(ats) La Suisse doit adapter sa législation au droit fiscal international, en constante évolution. Le Conseil des Etats a adopté mercredi sans opposition un projet visant à faciliter l'exécution des conventions fiscales internationales. Le Conseil national doit encore se prononcer.

La loi actuelle date de 1951. En 70 ans, le domaine de la fiscalité a connu beaucoup de changements, a expliqué le ministre des finances Ueli Maurer. La révision envisagée vise à éviter les doubles impositions et à garantir les conventions qui ont été conclues. Elle suit en grande partie la pratique en vigueur.

Cette modification est importante pour la place financière et la place fiscale suisse, a relevé Martin Schmid (PLR/GR) au nom de la commission. La nouvelle loi fixe en premier lieu la manière dont les procédures amiables doivent être menées pour éviter une imposition non conforme à une convention internationale.

Les adaptations permettent aux autorités helvétiques de les exécuter plus simplement. Les cantons devraient aussi être plus étroitement associés à la préparation des procédures amiables.

Sanctions prévues

Le projet règle également le dégrèvement de l'impôt anticipé. Le contribuable s'adressera à l'Administration fédérale des contributions et pourra en principe demander un remboursement au plus tard trois ans après la fin de l'année civile où la prestation imposable est échue.

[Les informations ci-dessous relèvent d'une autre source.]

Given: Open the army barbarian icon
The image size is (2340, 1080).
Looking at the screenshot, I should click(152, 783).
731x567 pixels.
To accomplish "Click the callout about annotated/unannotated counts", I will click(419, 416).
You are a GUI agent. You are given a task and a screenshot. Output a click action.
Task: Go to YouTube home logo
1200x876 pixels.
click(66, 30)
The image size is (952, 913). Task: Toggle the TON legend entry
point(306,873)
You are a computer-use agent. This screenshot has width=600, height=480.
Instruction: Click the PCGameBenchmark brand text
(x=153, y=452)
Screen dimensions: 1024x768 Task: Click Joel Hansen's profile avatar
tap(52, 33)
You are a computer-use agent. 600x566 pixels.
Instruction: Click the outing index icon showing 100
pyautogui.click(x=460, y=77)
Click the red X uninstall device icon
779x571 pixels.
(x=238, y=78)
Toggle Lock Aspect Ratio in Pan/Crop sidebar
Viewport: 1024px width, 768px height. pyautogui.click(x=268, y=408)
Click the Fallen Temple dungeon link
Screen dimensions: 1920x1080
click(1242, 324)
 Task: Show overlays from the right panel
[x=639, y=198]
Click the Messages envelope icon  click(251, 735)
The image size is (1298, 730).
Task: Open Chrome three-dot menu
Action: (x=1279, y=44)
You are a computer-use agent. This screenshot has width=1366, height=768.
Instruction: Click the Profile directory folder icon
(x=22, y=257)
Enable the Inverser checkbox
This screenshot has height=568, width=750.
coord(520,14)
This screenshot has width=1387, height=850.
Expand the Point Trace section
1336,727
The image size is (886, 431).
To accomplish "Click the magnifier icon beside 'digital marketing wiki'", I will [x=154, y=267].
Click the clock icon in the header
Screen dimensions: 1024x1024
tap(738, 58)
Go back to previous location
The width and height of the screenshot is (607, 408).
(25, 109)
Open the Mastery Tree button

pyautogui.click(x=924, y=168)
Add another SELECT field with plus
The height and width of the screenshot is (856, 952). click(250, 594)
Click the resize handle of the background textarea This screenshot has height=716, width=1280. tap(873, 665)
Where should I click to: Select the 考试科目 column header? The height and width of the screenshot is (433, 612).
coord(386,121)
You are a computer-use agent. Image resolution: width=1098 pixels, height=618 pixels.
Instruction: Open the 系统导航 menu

La nouvelle loi permet encore de sanctionner pénalement les comportements répréhensibles dans le cadre du dégrèvement des impôts à la source sur les revenus de capitaux. Suivant les cas, l'amende peut aller jusqu'à 30'000 francs ou jusqu'au triple de l'avantage illicite perçu.

Quelques adaptations techniques ont été apportées au projet du Conseil fédéral. Elles n'ont pas été contestées. Lors de procédures à l'amiable, les paiements compensatoires que des sociétés suisses devraient effectuer pour des sociétés mères ou des filiales étrangères ne seraient pas soumis à l'impôt anticipé.

Dans la mesure où la convention en vigueur le permet, le requérant devrait pouvoir obtenir des renseignements sur sa procédure auprès du Secrétariat d'Etat aux questions financières internationales, autorité compétente pour l'exécution des procédures à l'amiable.